Development: Endosomes mature into lysosomes as they acquire enzymes and acidify.

Lysosomal Storage Diseases

Lysosomal storage diseases are characterized by the accumulation of indigestible material due to absent or defective lysosomal proteins. Examples include Type II glycogenosis, Hurler syndrome, Hunter syndrome, and Tay-Sachs disease.

Peroxisomes

Structure and Function

Peroxisomes are single-membrane-bound organelles containing catalase for degrading hydrogen peroxide (H2O2). They are involved in hydrogen peroxide metabolism, detoxification, fatty acid oxidation, and catabolism of unusual substances.
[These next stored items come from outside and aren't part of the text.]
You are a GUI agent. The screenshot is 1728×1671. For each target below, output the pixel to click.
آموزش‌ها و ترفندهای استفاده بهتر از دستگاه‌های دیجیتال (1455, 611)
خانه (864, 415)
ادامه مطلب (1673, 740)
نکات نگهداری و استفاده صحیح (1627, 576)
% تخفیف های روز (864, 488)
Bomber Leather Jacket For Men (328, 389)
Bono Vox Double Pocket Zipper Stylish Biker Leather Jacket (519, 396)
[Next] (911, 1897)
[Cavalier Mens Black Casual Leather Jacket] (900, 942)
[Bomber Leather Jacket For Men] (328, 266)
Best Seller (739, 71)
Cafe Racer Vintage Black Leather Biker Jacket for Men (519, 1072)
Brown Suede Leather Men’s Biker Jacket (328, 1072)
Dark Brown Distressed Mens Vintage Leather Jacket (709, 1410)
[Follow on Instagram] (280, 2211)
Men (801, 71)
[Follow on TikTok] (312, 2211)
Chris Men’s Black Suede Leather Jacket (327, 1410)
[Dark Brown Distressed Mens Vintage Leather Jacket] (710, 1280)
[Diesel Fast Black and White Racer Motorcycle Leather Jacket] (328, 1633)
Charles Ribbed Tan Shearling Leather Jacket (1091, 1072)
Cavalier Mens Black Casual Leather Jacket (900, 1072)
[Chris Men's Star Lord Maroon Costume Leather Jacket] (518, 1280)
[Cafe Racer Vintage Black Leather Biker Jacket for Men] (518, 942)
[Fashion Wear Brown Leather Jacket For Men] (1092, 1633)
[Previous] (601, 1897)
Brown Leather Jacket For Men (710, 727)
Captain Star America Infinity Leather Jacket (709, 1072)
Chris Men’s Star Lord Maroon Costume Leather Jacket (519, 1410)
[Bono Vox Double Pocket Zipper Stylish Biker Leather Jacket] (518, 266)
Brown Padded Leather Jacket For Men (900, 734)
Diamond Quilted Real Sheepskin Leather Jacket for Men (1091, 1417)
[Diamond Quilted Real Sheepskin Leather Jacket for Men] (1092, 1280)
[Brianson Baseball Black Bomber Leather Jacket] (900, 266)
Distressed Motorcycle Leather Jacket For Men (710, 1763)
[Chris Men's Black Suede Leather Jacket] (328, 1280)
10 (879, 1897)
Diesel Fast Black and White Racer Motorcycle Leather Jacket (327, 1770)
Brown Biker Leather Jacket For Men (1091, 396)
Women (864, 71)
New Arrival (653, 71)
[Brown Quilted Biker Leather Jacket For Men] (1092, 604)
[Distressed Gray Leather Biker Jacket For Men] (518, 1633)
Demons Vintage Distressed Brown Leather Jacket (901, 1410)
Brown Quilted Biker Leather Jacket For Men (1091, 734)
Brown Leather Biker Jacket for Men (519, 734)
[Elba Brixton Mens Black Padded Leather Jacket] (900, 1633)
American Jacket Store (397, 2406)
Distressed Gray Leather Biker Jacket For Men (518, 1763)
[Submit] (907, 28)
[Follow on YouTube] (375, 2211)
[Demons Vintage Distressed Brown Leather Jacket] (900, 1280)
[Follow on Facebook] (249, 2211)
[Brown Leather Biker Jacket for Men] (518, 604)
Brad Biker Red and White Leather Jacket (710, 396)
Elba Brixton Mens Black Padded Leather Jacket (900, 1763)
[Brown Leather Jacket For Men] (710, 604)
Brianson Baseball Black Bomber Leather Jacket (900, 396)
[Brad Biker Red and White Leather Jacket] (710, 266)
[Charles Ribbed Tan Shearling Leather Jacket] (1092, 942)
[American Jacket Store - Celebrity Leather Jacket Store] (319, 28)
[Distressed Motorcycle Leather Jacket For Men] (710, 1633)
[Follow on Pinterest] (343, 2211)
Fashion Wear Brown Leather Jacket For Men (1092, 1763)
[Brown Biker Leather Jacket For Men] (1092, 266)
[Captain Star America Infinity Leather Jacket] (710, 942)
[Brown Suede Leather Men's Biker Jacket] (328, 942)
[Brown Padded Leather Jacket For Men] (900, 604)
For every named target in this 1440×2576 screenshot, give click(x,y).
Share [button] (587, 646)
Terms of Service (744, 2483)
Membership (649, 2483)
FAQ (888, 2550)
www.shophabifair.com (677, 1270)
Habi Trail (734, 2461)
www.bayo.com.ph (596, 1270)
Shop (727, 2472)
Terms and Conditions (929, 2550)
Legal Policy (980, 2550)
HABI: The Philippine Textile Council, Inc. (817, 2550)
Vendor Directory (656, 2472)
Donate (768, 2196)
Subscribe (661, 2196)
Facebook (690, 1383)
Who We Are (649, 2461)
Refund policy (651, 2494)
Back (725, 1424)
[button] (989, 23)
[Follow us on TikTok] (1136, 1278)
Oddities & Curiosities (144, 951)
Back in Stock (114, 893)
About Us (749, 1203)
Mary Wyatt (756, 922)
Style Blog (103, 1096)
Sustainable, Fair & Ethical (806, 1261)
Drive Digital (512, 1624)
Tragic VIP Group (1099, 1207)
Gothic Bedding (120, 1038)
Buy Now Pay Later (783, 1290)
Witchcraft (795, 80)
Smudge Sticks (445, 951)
Electron micrograph of peroxisomes

Special Topics

Autophagy and Cancer

Autophagy is the process by which cells degrade and recycle their own components. It is essential for cellular homeostasis and has been linked to cancer development and progression.

Polarized Secretion

Polarized secretion refers to the targeted exocytosis of proteins to a specific surface of a cell, such as the secretion of digestive enzymes by intestinal cells only on the side facing the intestinal lumen.

Diagram of polarized secretion in epithelial cells

Additional info:

Many receptor proteins, such as G protein-coupled receptors (GPCRs), have seven membrane-spanning domains, inserted by alternating start- and stop-transfer sequences.
Chaperones such as Hsp70 and BiP are essential for proper protein folding and translocation into the ER.